Prismo is a configurable block-based I/O benchmark tool designed to stress-test storage systems. Each workload is specified in a JSON file and drives a producer–consumer pipeline of I/O packets against a target file. Operations, access patterns, block content, and backend engine are all independently configurable, enabling reproducible experiments across synthetic and trace-driven workloads.

Toolchain

Tool Description
Astroide Converts .blkparse block traces into the compact binary .prismo format used by trace-driven generators
Deltoide Analyses a dataset and emits compression/deduplication distribution profiles, ready to paste into a workload config
Cardoide Campaign runner, simplifies the execution of multiple workloads by allowing repeated runs and providing configurable filters

Prerequisites

  1. Install dependencies
sudo apt update
sudo apt install -y meson ninja-build
sudo apt install -y liburing-dev libspdlog-dev libeigen3-dev nlohmann-json3-dev libboost-all-dev libzstd-dev
  1. Download and install SPDK
# Clone the repository
git clone https://github.com/spdk/spdk
cd spdk
git submodule update --init

# Install dependencies
./scripts/pkgdep.sh

# Build
./configure --enable-asan
make

# Run tests
./test/unit/unittest.sh
  1. Download and install argparse
# Clone the repository
git clone https://github.com/p-ranav/argparse
cd argparse

# Build the tests
mkdir build
cd build
cmake -DARGPARSE_BUILD_SAMPLES=on -DARGPARSE_BUILD_TESTS=on ..
make

# Run tests
./test/tests

# Install the library
sudo make install

Building

Important

To build this project, the Meson Build System must be able to locate a compatible C++ compiler on your system. When using GCC, the required version is 13.4 or newer.

Before compiling, Meson needs to know where to find the SPDK libraries. Update the spdk_root variable in meson.build so it points to the SPDK repository path you installed earlier.

meson setup builddir --buildtype=release -Dpkg_config_path=/path/to/spdk/build/lib/pkgconfig/
meson compile -C builddir

The binary is placed at builddir/prismo. The tools (astroide, deltoide) are built alongside it. For convenience, the program can also be installed system-wide, allowing you to run it from any location without specifying the full path.

meson install -C builddir

Usage

# Run workload, print report to stdout
prismo -c workload.json

# Write report to file
prismo -c workload.json -o report.json

# Enable debug logging
prismo -c workload.json -l

Options

Flag Description Default
-c, --config Path to the workload JSON file (required)
-o, --output Write JSON report to this file stdout (-)
-l, --logging Enable debug logging off

Configuration

Workloads are defined using a JSON file divided into six independent sections. Each section can be freely combined, enabling the creation of purely synthetic workloads, trace-driven workloads, or hybrids.

Job

"job": {
  "name": "my_workload",
  "numjobs": 1,
  "filename": "testfile",
  "block_size": 4096,
  "limit": 268435456,
  "metric": "full",
  "termination": {
    "type": "iterations",
    "value": 200000
  }
}
Field Description Default
name Workload name (required)
numjobs Number of parallel producer-consumer pairs (required)
filename Path of the target file (required)
block_size I/O block size in bytes (required)
limit Maximum file size in bytes (required)
metric Granularity of metric collection (required)
termination Termination condition: stop after N operations or after M milliseconds (required)
ramp Linear increase or decrease of throughput (optional)

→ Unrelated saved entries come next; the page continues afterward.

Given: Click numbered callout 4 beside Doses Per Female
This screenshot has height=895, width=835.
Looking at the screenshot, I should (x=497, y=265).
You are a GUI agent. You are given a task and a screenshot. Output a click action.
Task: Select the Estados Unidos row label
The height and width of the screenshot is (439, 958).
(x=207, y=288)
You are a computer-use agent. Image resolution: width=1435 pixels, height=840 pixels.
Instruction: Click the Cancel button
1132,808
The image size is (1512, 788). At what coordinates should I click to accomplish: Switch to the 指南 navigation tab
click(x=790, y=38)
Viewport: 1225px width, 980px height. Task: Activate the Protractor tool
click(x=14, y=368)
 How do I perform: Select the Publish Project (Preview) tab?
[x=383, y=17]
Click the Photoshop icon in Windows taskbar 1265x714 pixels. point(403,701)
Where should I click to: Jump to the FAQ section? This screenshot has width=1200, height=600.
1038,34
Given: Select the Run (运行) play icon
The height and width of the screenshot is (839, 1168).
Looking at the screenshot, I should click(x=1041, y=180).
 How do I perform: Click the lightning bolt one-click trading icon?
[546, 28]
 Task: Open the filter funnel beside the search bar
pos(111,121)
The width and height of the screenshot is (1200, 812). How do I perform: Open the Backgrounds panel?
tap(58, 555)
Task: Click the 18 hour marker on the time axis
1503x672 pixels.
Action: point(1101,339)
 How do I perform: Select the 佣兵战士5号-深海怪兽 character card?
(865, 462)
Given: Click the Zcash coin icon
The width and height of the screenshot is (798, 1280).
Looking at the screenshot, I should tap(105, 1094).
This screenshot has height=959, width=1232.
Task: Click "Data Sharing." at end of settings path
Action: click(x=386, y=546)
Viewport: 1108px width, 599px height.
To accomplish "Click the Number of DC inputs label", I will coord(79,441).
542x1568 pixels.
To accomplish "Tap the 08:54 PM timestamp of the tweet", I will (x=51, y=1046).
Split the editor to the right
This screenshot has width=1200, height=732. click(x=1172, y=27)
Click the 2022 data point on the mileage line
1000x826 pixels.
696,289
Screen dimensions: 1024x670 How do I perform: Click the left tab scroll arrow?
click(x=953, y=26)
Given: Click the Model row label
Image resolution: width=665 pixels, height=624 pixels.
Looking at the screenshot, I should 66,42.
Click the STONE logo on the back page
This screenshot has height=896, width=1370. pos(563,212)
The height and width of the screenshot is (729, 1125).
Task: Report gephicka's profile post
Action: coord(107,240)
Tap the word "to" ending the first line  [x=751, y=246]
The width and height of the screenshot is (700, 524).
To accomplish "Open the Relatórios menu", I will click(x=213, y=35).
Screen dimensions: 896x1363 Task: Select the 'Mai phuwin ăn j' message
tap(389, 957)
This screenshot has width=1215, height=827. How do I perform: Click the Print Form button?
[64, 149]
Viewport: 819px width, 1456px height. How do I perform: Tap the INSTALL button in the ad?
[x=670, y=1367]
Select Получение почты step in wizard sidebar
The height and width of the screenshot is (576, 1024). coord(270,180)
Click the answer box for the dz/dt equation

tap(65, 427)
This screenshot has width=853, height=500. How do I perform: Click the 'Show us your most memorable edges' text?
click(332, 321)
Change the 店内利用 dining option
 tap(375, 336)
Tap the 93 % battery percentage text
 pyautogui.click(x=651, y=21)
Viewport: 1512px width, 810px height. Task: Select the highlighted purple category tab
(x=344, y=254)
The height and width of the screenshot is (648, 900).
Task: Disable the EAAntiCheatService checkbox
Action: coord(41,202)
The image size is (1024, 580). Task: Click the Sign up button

The metric parameter accepts values none | base | standard | full, progressively collecting more metrics and consequently reducing performance. For maximum performance, disable metric collection by selecting none.

The termination condition can be expressed in two ways: one limits the number of operations to N, while the other limits execution time to M milliseconds.

"termination": {
  "type": "iterations",
  "value": 2e6
}
"termination": {
  "type": "runtime",
  "value": 30000
}

The ramp parameter linearly increases or decreases throughput based on start_ratio and end_ratio. Throughput begins at start_ratio and reaches end_ratio after duration milliseconds. When start_ratio < end_ratio, a speed-up is simulated, otherwise a slow-down occurs.

"ramp": {
  "start_ratio": 0.1,
  "end_ratio": 1.0,
  "duration": 5000
}

Note

This parameter is optional. When not specified, the benchmark runs at maximum throughput for the entire execution.


Operation

Controls which I/O operations are issued by the benchmark. There are currently four operation generators, and they accept read | write | fsync | fdatasync | nop in their configurations. In the example below, the benchmark continuously issues write, but it could issue any of the listed operations.

"operation": {
  "type": "constant",
  "operation": "write"
}
Type Description Example
constant Repeatedly issues the same operation 01_nop_seq_const_posix.json
percentage Operations sampled from a discrete distribution 03_rw_random_random_posix.json
sequence Repeats a fixed operation pattern 06_zipf_dedup_posix.json
trace Replay operations from a .prismo trace 07_trace_all_posix.json

Note

Each generator has its own specific configuration. Reviewing the examples is recommended to better understand how they work.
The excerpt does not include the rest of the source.